▸ Exercise description: Using the listing below, retype the line bearing "Instruction: Select the" and each line after it, word for word, and nothing further.
'''
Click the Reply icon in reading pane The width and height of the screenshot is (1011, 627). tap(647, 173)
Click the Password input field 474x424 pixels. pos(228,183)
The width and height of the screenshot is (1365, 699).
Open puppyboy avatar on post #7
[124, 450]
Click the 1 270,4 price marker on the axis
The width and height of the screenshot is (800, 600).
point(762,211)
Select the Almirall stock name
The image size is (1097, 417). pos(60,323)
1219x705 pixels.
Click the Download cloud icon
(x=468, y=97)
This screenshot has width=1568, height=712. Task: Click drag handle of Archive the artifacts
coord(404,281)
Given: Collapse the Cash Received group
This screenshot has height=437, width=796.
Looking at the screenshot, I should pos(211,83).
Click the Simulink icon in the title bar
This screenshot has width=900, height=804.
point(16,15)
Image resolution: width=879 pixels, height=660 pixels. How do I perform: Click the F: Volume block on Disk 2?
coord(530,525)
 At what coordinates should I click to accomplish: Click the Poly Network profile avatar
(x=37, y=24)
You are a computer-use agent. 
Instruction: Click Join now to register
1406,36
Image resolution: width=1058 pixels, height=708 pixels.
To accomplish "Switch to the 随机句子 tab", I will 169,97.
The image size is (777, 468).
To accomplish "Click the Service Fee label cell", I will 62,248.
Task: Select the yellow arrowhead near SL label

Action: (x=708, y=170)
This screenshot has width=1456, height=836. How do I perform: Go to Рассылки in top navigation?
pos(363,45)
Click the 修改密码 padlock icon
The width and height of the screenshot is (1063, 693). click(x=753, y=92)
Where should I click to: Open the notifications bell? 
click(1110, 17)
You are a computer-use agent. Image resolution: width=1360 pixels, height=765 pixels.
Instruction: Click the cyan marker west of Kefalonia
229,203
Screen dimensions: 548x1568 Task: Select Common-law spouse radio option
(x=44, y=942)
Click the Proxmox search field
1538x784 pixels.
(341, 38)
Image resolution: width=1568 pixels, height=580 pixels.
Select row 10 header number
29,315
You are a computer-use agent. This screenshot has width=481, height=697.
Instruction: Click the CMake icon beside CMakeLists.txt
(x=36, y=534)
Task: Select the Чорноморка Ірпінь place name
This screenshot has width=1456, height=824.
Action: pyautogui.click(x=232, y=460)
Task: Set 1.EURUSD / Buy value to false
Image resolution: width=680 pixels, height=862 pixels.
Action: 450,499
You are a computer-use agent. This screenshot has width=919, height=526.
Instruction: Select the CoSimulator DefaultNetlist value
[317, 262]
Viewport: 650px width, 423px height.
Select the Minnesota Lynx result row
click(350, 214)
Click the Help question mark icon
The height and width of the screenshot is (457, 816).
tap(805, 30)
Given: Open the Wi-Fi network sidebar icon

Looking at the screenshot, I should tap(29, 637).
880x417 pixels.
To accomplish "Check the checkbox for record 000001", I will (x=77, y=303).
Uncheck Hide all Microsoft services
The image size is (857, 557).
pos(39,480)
'''
▸ Task solution:
Instruction: Select the CoSimulator DefaultNetlist value
[317, 262]
Viewport: 650px width, 423px height.
Select the Minnesota Lynx result row
click(350, 214)
Click the Help question mark icon
The height and width of the screenshot is (457, 816).
tap(805, 30)
Given: Open the Wi-Fi network sidebar icon

Looking at the screenshot, I should tap(29, 637).
880x417 pixels.
To accomplish "Check the checkbox for record 000001", I will (x=77, y=303).
Uncheck Hide all Microsoft services
The image size is (857, 557).
pos(39,480)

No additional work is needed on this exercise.